Le chevalier remplit son verre et celui du capitaine.
– À la santé du régent, dit-il, et puisse-t-il arriver sans accident jusqu'à la frontière d'Espagne, comme Matthioli est arrivé à Pignerol!
– Ah! ah! dit le capitaine Roquefinette en levant son verre à la hauteur de l'œil. Puis, après une pause: – Et pourquoi pas? continua-t-il. Le régent n'est qu'un homme, après tout. Seulement, nous ne serons ni décapités ni pendus: nous serons roués. À un autre je dirais que c'est plus cher, mais pour vous, chevalier je n'ai pas deux prix. Vous me donnerez six mille livres, et je vous trouverai douze hommes bien résolus.
– Mais ces douze hommes, demanda vivement d'Harmental, croyez-vous pouvoir vous y fier?
– Est-ce qu'ils sauront seulement de quoi il est question! répondit le capitaine. Ils croiront qu'il s'agit d'un pari et voilà tout.
– Et moi, capitaine, dit d'Harmental en ouvrant un secrétaire et en y prenant un sac de mille pistoles, je vais vous prouver que je ne marchande pas avec mes amis. Voici deux mille livres en or; prenez-les en acompte si nous réussissons; si nous échouons, chacun tirera de son côté.
– Chevalier, répondit le capitaine en prenant le sac et en le pesant dans sa main avec un air d'indicible satisfaction, vous comprenez que je ne vous ferai pas l'injure de compter après vous. Et à quand la chose?
– Je n'en sais rien encore, mon cher capitaine; mais si vous avez trouvé le pâté supportable et le vin bon, et si vous voulez tous les jours me faire le plaisir de déjeuner avec moi, comme vous avez fait aujourd'hui, je vous tiendrai au courant.
– Il ne s'agit plus de cela, chevalier, dit le capitaine, et pour le moment, c'est fini de rire! Je ne serais pas plutôt venu trois jours de suite chez vous que la police de ce damné d'Argenson serait à nos trousses. Heureusement qu'il a affaire à aussi fin que lui, et qu'il y a longtemps que nous jouons aux barres ensemble. Non, non, chevalier, d'ici au moment d'agir, il faut nous voir le moins possible, ou plutôt ne pas nous voir du tout. Votre rue n'est pas longue, et comme elle donne d'un côté dans la rue du Gros-Chenet et de l'autre dans la rue Montmartre, je n'ai pas même besoin d'y passer. Tenez, continua-t-il en détachant son nœud d'épaule, prenez ce ruban. Le jour où il faudra que je monte, vous l'attacherez à un clou en dehors de la fenêtre. Je saurai ce que cela veut dire et je monterai.
– Comment! capitaine, dit d'Harmental en voyant son convive se lever et rajuster son épée, vous vous en aller sans achever la bouteille! Que vous a donc fait ce bon vin, que vous appréciiez tant tout à l'heure, et que vous avez l'air de mépriser maintenant?
– C'est justement parce que je l'apprécie toujours que je m'en sépare, et la preuve que je ne le méprise pas, ajouta-t-il en remplissant de nouveau son verre, c'est que je vais lui dire un dernier adieu. À votre santé, chevalier! Vous pouvez vous vanter d'avoir là de fier vin! Hum! Et maintenant, fini, c'est fini!

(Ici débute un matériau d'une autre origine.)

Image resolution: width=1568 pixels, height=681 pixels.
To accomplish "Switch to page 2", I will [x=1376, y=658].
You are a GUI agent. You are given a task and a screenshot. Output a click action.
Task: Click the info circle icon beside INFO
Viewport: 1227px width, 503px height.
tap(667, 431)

Me voilà à l'eau pour jusqu'au lendemain du jour où j'aurai vu le ruban rouge flotter à la fenêtre. Tâchez que ce soit le plus tôt possible, attendu que l'eau est un liquide qui est diablement contraire à ma constitution.

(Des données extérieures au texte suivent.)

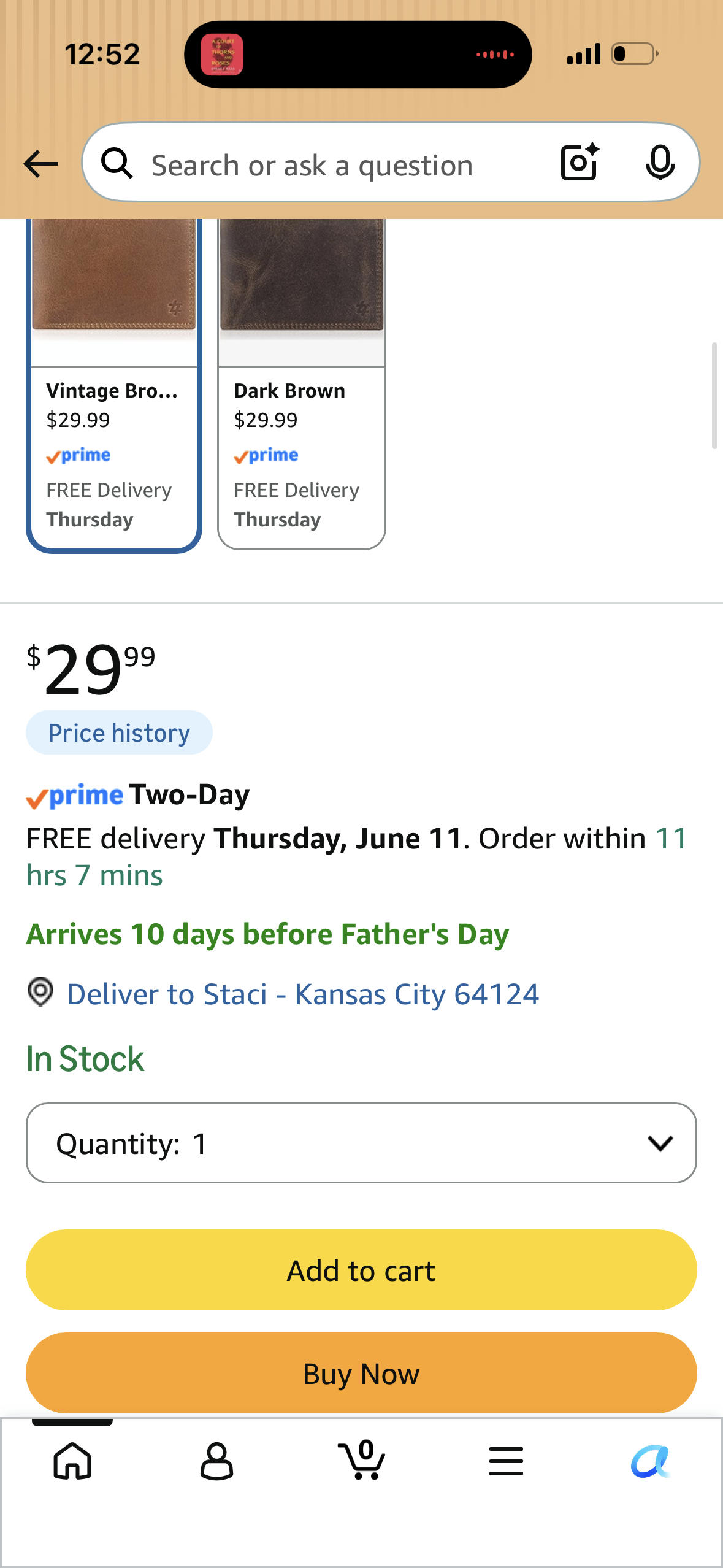
Task: Open the Alexa assistant icon
Action: click(650, 1461)
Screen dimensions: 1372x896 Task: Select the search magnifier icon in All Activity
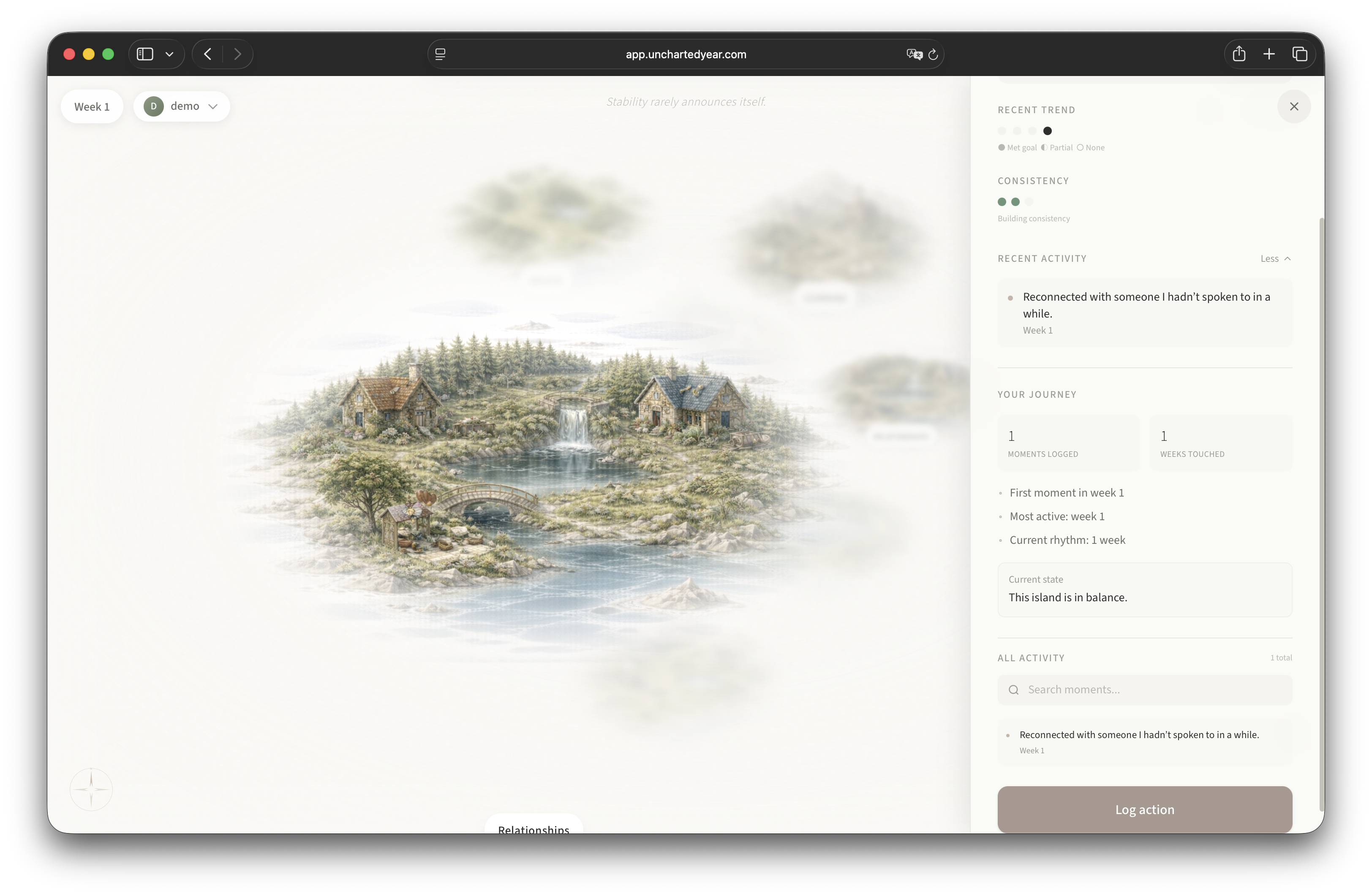coord(1013,689)
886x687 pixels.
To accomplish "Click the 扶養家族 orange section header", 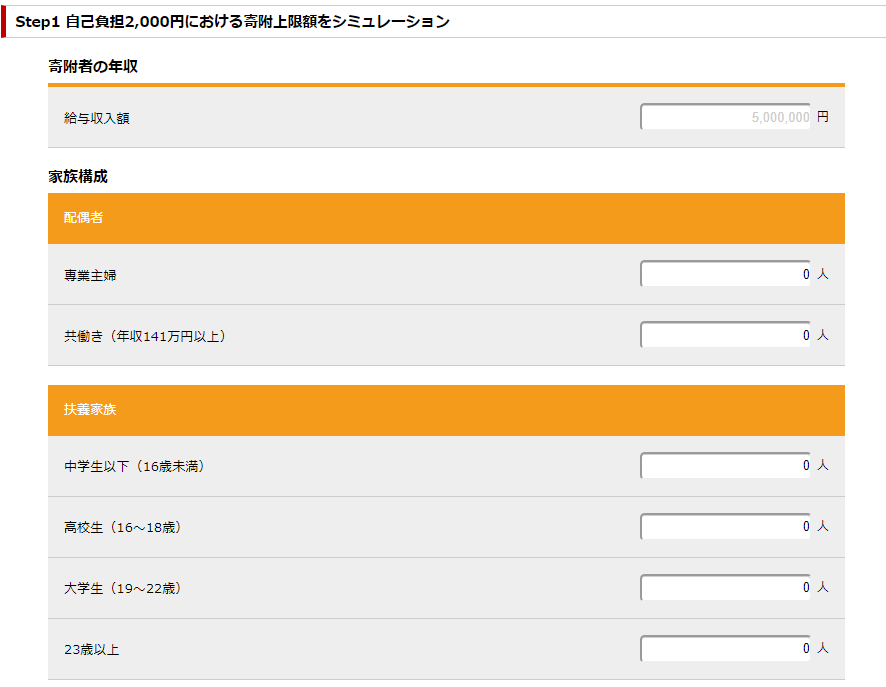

– Mais pourquoi vous en allez-vous si vite?
– Parce que je connais le capitaine Roquefinette. C'est un bon enfant; mais quand il se trouve en face d'une bouteille, il faut qu'il boive, et quand il a bu, il faut qu'il parle. Or, si bien que l'on parle, souvenez-vous de ceci. Quand on parle trop, on finit toujours par dire quelque bêtise. Adieu, chevalier; n'oubliez pas le ruban ponceau; moi, je vais à nos affaires.
– Adieu, capitaine, dit d'Harmental; je vois avec plaisir que je n'ai pas besoin de vous recommander la discrétion.

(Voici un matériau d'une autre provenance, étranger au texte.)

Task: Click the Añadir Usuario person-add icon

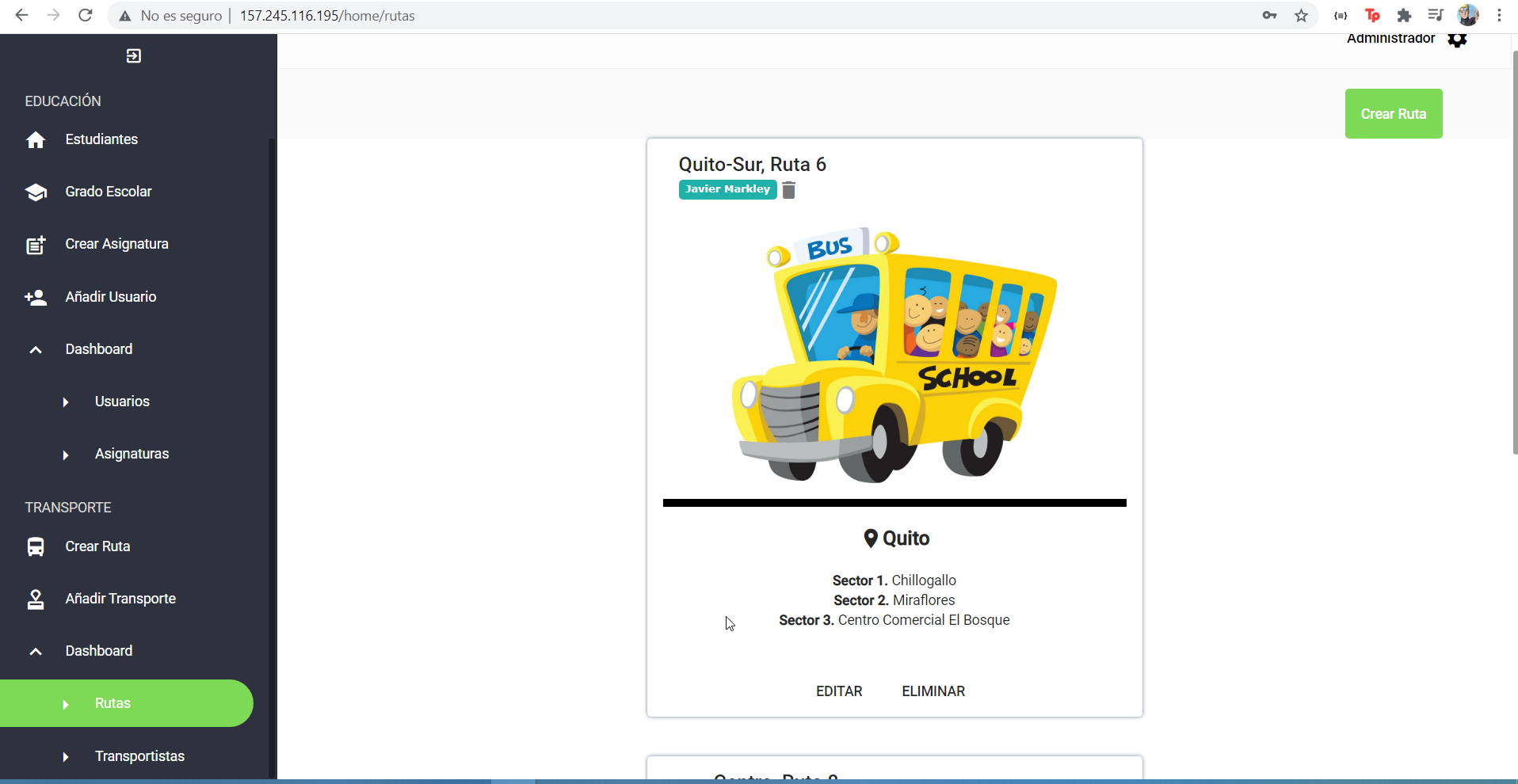Action: point(36,297)
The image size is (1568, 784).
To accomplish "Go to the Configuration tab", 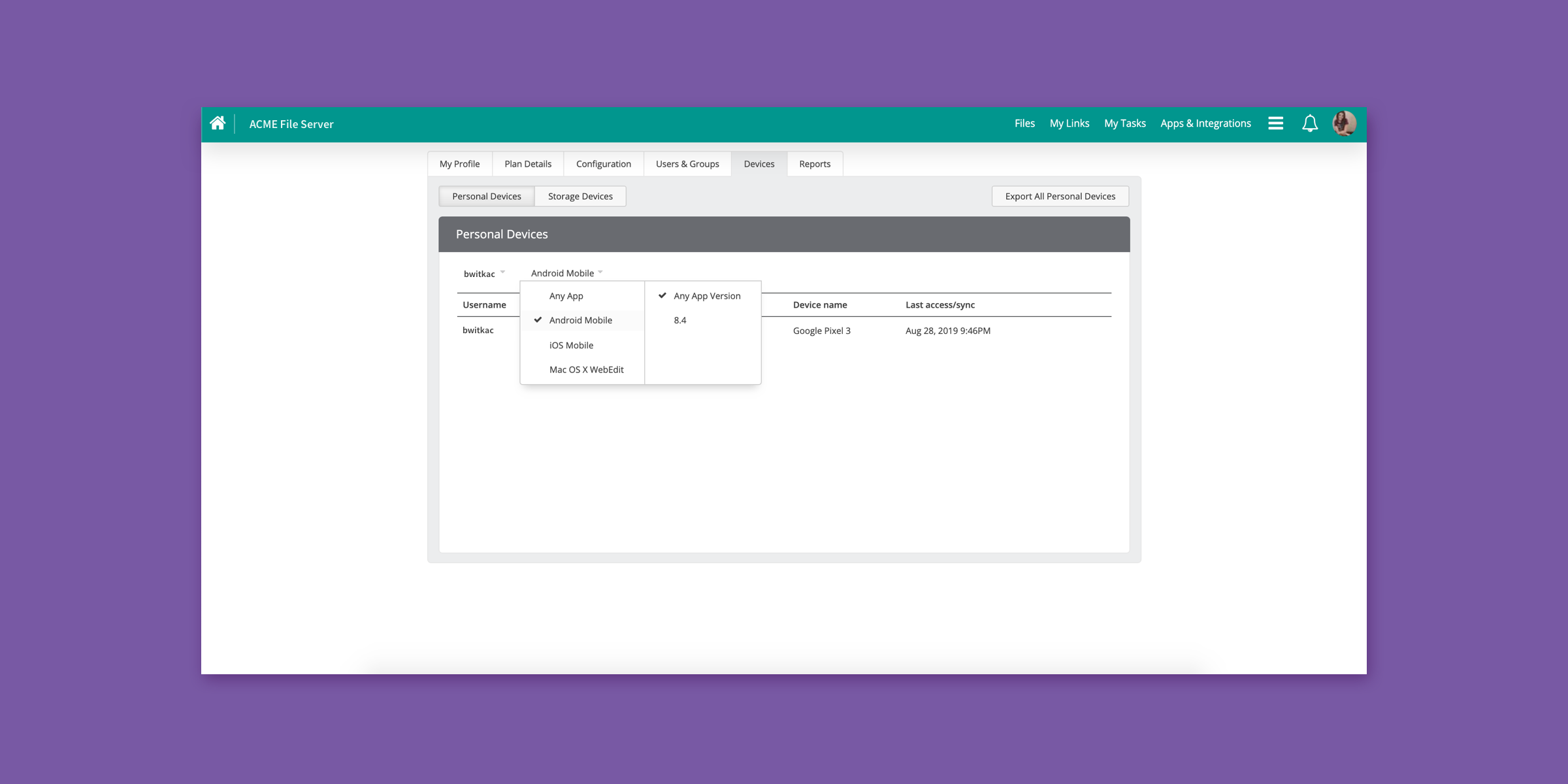I will click(x=603, y=164).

Le capitaine fit avec le pouce de sa main droite un signe de croix sur sa bouche, enfonça son chapeau carrément sur sa tête, souleva l'illustre Colichemarde, de peur qu'elle fît quelque bruit en battant les murailles, et descendit l'escalier aussi silencieusement que s'il eût craint que chacun de ses pas eût un écho à l'hôtel d'Argenson.